WRITTEN EXERCISE: Rewrite the records below, replacing "Instruction" with "Goal" wherever it appears and leaving every other character unchanged.
****
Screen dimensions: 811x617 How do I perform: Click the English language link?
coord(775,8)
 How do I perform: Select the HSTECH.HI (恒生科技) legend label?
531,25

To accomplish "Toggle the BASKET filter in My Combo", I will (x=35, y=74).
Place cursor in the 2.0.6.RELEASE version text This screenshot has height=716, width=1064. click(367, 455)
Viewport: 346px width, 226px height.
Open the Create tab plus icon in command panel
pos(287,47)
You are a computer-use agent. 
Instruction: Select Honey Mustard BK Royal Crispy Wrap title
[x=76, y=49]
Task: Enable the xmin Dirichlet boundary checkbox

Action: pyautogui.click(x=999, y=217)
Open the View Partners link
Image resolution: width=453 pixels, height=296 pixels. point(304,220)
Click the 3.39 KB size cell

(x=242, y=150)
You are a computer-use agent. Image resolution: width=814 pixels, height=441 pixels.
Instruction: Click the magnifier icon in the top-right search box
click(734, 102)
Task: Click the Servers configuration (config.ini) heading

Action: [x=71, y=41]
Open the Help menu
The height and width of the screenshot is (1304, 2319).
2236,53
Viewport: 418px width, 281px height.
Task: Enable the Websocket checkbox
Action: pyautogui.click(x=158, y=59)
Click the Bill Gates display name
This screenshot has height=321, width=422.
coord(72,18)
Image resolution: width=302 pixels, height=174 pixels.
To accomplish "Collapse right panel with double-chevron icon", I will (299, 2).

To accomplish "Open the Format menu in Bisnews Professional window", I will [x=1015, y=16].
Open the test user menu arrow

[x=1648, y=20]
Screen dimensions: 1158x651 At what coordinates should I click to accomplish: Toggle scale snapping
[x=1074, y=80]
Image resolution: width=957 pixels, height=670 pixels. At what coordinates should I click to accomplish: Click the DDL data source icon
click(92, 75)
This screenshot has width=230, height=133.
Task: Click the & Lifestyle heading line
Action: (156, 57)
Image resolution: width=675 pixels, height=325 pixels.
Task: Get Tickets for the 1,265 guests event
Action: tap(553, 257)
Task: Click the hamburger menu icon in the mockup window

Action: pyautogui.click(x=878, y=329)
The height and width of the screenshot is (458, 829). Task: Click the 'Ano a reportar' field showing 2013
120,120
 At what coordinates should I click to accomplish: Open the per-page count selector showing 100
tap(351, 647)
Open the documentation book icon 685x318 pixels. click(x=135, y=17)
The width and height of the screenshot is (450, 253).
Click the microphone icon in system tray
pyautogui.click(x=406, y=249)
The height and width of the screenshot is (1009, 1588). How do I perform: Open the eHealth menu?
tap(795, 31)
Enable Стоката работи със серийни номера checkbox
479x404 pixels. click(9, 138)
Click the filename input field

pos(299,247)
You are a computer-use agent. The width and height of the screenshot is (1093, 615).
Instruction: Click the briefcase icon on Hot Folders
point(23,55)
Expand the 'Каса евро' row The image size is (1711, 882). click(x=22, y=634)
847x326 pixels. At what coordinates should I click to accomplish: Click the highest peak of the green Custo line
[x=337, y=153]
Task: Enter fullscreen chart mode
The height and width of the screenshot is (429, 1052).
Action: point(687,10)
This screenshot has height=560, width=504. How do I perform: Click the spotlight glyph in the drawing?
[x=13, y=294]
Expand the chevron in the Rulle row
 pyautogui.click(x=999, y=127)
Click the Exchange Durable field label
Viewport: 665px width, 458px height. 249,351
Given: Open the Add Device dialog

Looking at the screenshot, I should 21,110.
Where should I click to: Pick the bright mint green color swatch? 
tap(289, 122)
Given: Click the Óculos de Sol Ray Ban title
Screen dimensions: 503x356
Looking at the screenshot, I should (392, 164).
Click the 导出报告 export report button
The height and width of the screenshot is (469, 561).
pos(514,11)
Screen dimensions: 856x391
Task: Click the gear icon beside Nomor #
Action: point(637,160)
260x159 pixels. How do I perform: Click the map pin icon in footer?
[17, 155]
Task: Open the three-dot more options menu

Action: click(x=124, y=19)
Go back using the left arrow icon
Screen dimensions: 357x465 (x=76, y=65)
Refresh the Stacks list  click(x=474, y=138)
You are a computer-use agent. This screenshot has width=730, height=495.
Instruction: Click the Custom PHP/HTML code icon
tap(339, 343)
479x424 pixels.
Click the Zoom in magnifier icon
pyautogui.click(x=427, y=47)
****
RESPONSE BELOW:
Screen dimensions: 811x617 How do I perform: Click the English language link?
coord(775,8)
 How do I perform: Select the HSTECH.HI (恒生科技) legend label?
531,25

To accomplish "Toggle the BASKET filter in My Combo", I will (x=35, y=74).
Place cursor in the 2.0.6.RELEASE version text This screenshot has height=716, width=1064. click(367, 455)
Viewport: 346px width, 226px height.
Open the Create tab plus icon in command panel
pos(287,47)
You are a computer-use agent. 
Goal: Select Honey Mustard BK Royal Crispy Wrap title
[x=76, y=49]
Task: Enable the xmin Dirichlet boundary checkbox

Action: pyautogui.click(x=999, y=217)
Open the View Partners link
Image resolution: width=453 pixels, height=296 pixels. point(304,220)
Click the 3.39 KB size cell

(x=242, y=150)
You are a computer-use agent. Image resolution: width=814 pixels, height=441 pixels.
Goal: Click the magnifier icon in the top-right search box
click(734, 102)
Task: Click the Servers configuration (config.ini) heading

Action: [x=71, y=41]
Open the Help menu
The height and width of the screenshot is (1304, 2319).
2236,53
Viewport: 418px width, 281px height.
Task: Enable the Websocket checkbox
Action: pyautogui.click(x=158, y=59)
Click the Bill Gates display name
This screenshot has height=321, width=422.
coord(72,18)
Image resolution: width=302 pixels, height=174 pixels.
To accomplish "Collapse right panel with double-chevron icon", I will (299, 2).

To accomplish "Open the Format menu in Bisnews Professional window", I will [x=1015, y=16].
Open the test user menu arrow

[x=1648, y=20]
Screen dimensions: 1158x651 At what coordinates should I click to accomplish: Toggle scale snapping
[x=1074, y=80]
Image resolution: width=957 pixels, height=670 pixels. At what coordinates should I click to accomplish: Click the DDL data source icon
click(92, 75)
This screenshot has width=230, height=133.
Task: Click the & Lifestyle heading line
Action: (156, 57)
Image resolution: width=675 pixels, height=325 pixels.
Task: Get Tickets for the 1,265 guests event
Action: tap(553, 257)
Task: Click the hamburger menu icon in the mockup window

Action: pyautogui.click(x=878, y=329)
The height and width of the screenshot is (458, 829). Task: Click the 'Ano a reportar' field showing 2013
120,120
 At what coordinates should I click to accomplish: Open the per-page count selector showing 100
tap(351, 647)
Open the documentation book icon 685x318 pixels. click(x=135, y=17)
The width and height of the screenshot is (450, 253).
Click the microphone icon in system tray
pyautogui.click(x=406, y=249)
The height and width of the screenshot is (1009, 1588). How do I perform: Open the eHealth menu?
tap(795, 31)
Enable Стоката работи със серийни номера checkbox
479x404 pixels. click(9, 138)
Click the filename input field

pos(299,247)
You are a computer-use agent. The width and height of the screenshot is (1093, 615).
Goal: Click the briefcase icon on Hot Folders
point(23,55)
Expand the 'Каса евро' row The image size is (1711, 882). click(x=22, y=634)
847x326 pixels. At what coordinates should I click to accomplish: Click the highest peak of the green Custo line
[x=337, y=153]
Task: Enter fullscreen chart mode
The height and width of the screenshot is (429, 1052).
Action: point(687,10)
This screenshot has height=560, width=504. How do I perform: Click the spotlight glyph in the drawing?
[x=13, y=294]
Expand the chevron in the Rulle row
 pyautogui.click(x=999, y=127)
Click the Exchange Durable field label
Viewport: 665px width, 458px height. 249,351
Given: Open the Add Device dialog

Looking at the screenshot, I should 21,110.
Where should I click to: Pick the bright mint green color swatch? 
tap(289, 122)
Given: Click the Óculos de Sol Ray Ban title
Screen dimensions: 503x356
Looking at the screenshot, I should (392, 164).
Click the 导出报告 export report button
The height and width of the screenshot is (469, 561).
pos(514,11)
Screen dimensions: 856x391
Task: Click the gear icon beside Nomor #
Action: point(637,160)
260x159 pixels. How do I perform: Click the map pin icon in footer?
[17, 155]
Task: Open the three-dot more options menu

Action: click(x=124, y=19)
Go back using the left arrow icon
Screen dimensions: 357x465 (x=76, y=65)
Refresh the Stacks list  click(x=474, y=138)
You are a computer-use agent. This screenshot has width=730, height=495.
Goal: Click the Custom PHP/HTML code icon
tap(339, 343)
479x424 pixels.
Click the Zoom in magnifier icon
pyautogui.click(x=427, y=47)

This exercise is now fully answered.